TASK DESCRIPTION: Begin at the line that contains "Switch to the Display tab" and repeat every line from there to the end of the records below, inclusive, without adding any other line.

BEGIN TASK INPUT

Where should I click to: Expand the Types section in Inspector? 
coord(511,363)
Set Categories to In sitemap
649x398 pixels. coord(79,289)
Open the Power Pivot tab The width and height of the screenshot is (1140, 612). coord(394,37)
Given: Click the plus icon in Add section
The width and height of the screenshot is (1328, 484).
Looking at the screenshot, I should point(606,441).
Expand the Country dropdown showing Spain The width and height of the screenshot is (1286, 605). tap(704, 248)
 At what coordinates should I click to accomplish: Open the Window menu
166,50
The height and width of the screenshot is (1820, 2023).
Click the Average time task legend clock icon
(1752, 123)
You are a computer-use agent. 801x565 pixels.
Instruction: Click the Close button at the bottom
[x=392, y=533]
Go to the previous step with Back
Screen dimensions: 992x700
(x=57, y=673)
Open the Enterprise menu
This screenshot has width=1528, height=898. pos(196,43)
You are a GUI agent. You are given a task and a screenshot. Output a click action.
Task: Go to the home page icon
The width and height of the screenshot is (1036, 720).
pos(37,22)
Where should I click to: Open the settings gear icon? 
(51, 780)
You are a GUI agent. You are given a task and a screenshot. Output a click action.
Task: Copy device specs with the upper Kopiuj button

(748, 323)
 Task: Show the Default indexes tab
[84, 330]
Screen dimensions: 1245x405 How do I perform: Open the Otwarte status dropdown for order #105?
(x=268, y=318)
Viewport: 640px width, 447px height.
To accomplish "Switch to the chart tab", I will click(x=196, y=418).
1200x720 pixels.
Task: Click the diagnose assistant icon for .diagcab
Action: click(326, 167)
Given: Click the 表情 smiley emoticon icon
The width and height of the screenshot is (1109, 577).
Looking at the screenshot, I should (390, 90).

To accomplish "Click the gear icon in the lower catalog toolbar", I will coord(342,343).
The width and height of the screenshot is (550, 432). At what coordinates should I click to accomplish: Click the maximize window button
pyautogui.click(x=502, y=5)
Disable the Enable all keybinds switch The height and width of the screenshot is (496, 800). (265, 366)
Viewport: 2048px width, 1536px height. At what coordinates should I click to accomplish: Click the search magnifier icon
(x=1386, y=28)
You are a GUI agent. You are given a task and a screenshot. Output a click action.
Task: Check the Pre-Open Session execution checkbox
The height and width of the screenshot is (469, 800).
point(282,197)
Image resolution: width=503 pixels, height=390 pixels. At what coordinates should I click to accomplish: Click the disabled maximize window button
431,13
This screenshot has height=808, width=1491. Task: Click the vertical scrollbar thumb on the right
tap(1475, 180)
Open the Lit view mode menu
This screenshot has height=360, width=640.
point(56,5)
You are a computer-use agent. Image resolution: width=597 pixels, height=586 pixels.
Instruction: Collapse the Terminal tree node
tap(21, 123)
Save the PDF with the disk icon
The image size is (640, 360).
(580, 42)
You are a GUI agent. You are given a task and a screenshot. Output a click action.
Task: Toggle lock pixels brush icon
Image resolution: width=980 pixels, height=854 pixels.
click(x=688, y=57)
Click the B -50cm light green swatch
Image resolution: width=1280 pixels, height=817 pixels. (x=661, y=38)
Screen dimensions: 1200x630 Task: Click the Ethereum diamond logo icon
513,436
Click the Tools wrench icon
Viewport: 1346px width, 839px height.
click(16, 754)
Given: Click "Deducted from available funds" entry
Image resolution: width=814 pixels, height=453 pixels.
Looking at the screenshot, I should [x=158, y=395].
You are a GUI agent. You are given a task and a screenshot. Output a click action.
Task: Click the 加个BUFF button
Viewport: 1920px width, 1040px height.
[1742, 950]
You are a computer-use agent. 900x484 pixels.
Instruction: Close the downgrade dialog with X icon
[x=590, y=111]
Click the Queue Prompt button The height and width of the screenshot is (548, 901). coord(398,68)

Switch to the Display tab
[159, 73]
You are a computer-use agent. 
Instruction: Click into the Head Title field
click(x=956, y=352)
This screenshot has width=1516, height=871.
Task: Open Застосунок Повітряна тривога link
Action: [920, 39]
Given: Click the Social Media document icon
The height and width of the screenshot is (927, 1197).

END TASK INPUT

WRITTEN REPLY:
Switch to the Display tab
[159, 73]
You are a computer-use agent. 
Instruction: Click into the Head Title field
click(x=956, y=352)
This screenshot has width=1516, height=871.
Task: Open Застосунок Повітряна тривога link
Action: [920, 39]
Given: Click the Social Media document icon
The height and width of the screenshot is (927, 1197).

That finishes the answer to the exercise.